BEGIN

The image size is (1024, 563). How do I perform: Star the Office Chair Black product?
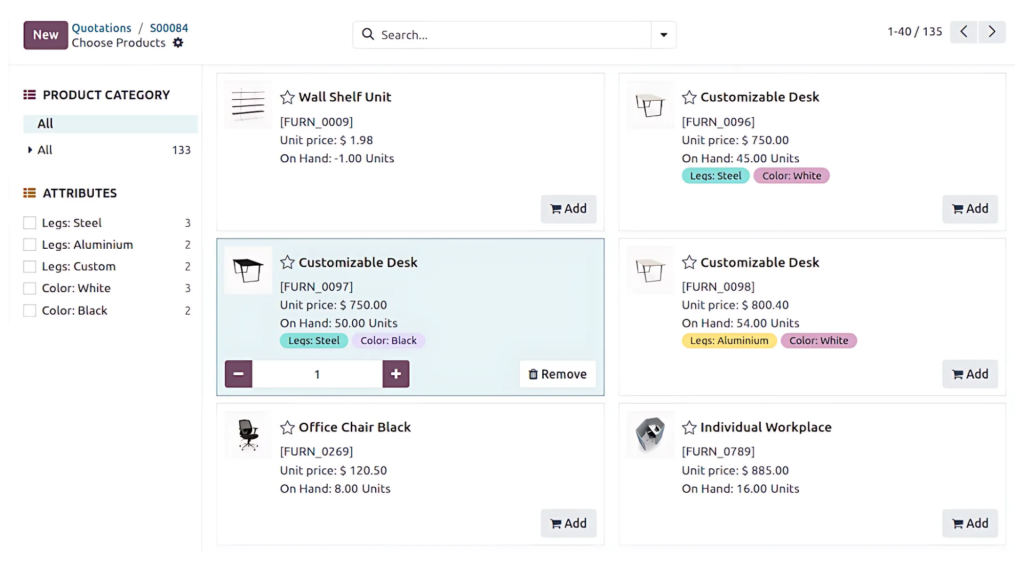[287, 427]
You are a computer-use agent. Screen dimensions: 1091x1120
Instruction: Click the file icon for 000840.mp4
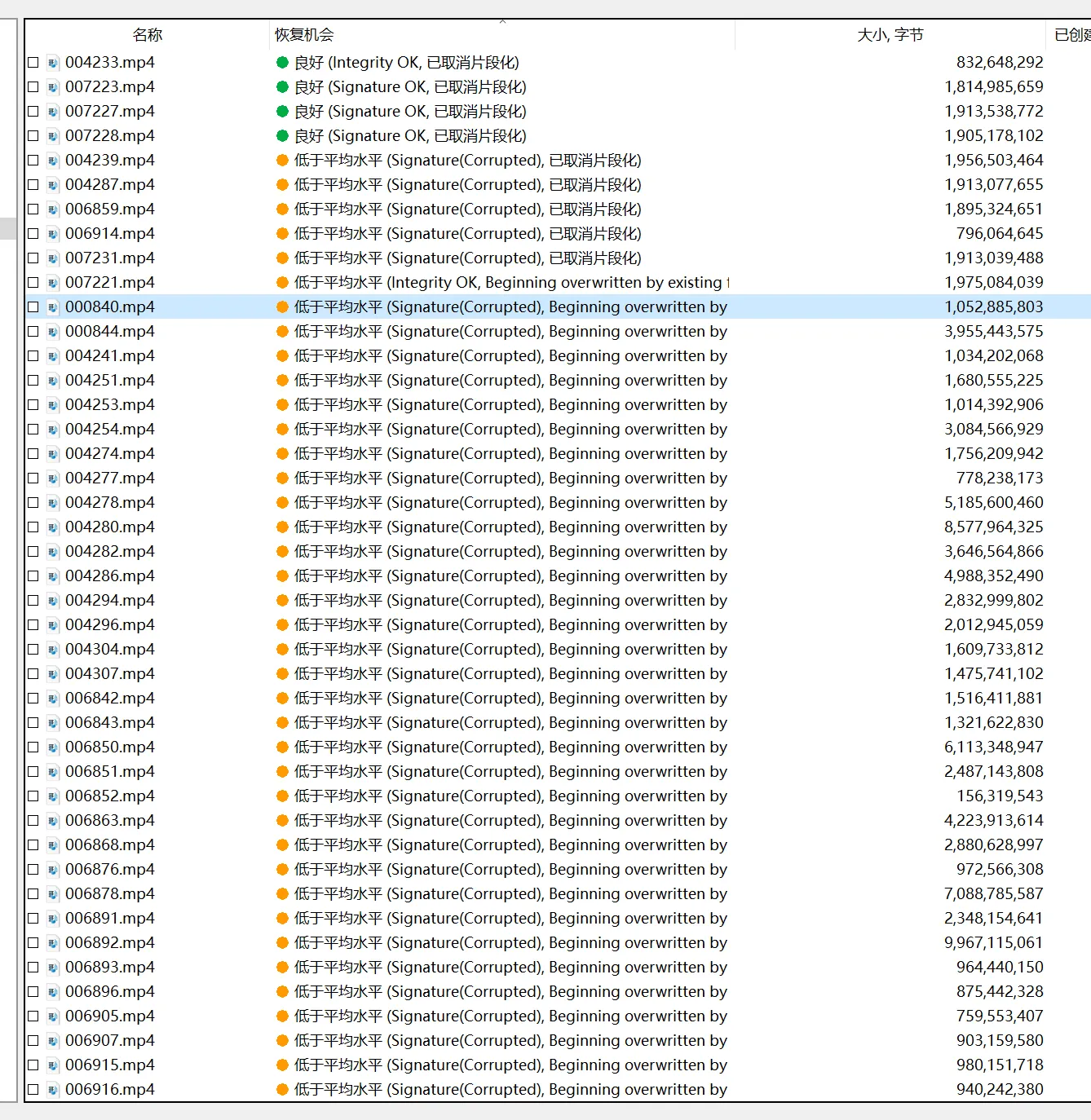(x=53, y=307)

END

_DESCRIPTION OF THE TASK_
Exactly as written, return each line above and leave the pictures behind.

_ANSWER TO THE PROBLEM_
The image size is (1024, 563). How do I perform: Star the Office Chair Black product?
[287, 427]
You are a computer-use agent. Screen dimensions: 1091x1120
Instruction: Click the file icon for 000840.mp4
(x=53, y=307)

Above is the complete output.